Tuesday, March 18, 2008
"Curiosity" by Alastair Reid
may have killed the cat; more likely
the cat was just unlucky, or else curious
to see what death was like, having no cause
to go on licking paws, or fathering
litter on litter of kittens, predictably.
Nevertheless, to be curious
is dangerous enough. To distrust
what is always said, what seems,
to ask odd questions, interfere in dreams,
leave home, smell rats, have hunches
do not endear him to those doggy circles
where well-smelt baskets, suitable wives, good lunches
are the order of things, and where prevails
much wagging of incurious heads and tails.
Face it. Curiosity
will not cause him to die--
only lack of it will.
Never to want to see
the other side of the hill
or that improbable country
where living is an idyll
(although a probable hell)
would kill us all.
Only the curious
have, if they live, a tale
worth telling at all.
Dogs say he loves too much, is irresponsible,
is changeable, marries too many wives,
deserts his children, chills all dinner tables
with tales of his nine lives.
Well, he is lucky. Let him be
nine-lived and contradictory,
curious enough to change, prepared to pay
the cat price, which is to die
and die again and again,
each time with no less pain.
A cat minority of one
is all that can be counted on
to tell the truth. And what he has to tell
on each return from hell
is this: that dying is what the living do,
that dying is what the loving do,
and that dead dogs are those who do not know
that hell is where, to live, they have to go.

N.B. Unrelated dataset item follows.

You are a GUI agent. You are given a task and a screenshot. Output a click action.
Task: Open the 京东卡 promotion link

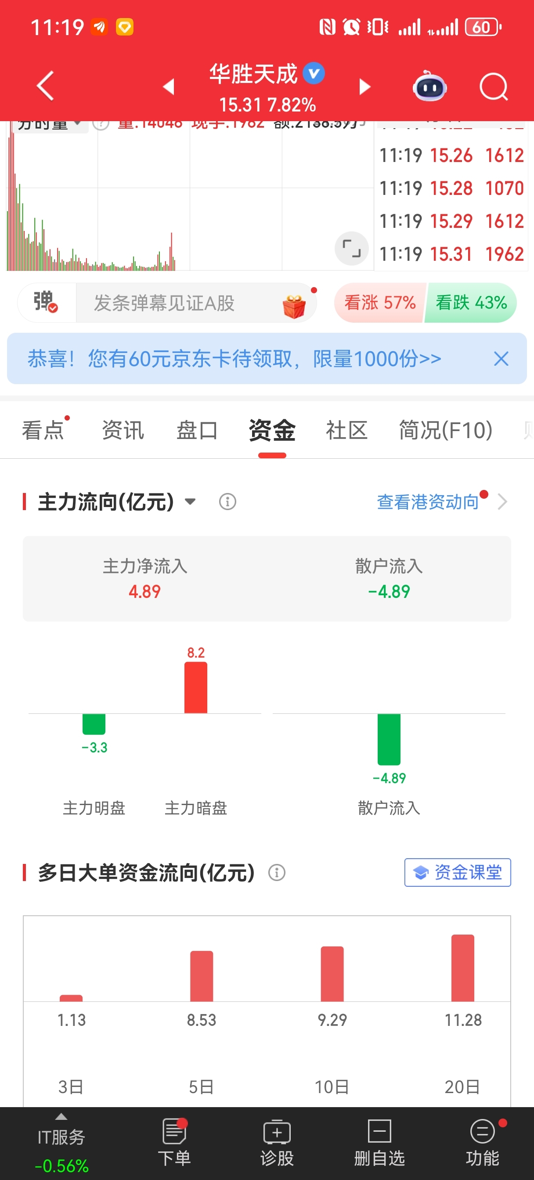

"Propinquity" by Alastair Reid
Propinquity
is the province of cats. Living by accident,
lapping the food at hand or sleeking down
in an adjacent lap when sleep occurs to them,
never aspiring to consistency
in homes or partners, unaware of property,
cats take their chances, love by need or nearness
as long as the need lasts, as long as the nearness
is near enough. The code of cats is simply
to take what comes. And those poor souls who claim
to own a cat, who long to recognize
in bland and narrowing eyes a look like love,
are bound to suffer should the expect
cats to come purring punctually home.
Home is only where the food and the fire are,
but might be anywhere. Cats fall on their feet,
nurse their own wounds, attend to their won laundry,
and purr at appropriate times. O folly, folly,
to love a cat, and yet
we address with love the distance that they keep,
the hair-raising way they have, and easily blame
all their abandoned litters and torn ears
on some marauding tiger, well aware
that cats themselves do not care.
Yet part of us is cat. Confess—
love turns on accident and needs
nearness; and the various selves we have
accrue from our cat-wanderings, our chance
crossings. Imagination prowls at night,
cat-like, among odd possibilities.
Only our dog-sense brings us faithfully home,
makes meaning out of accident, keeps faith,
and, cat-and-dog, the arguments go at it.
But every night, outside, cat-voices call
us out to take a chance, to leave
the safety of our baskets and to let
what happens happen. “Live, live!” they catcall.
“Each moment is your next! Propinquity,
Propinquity is all!”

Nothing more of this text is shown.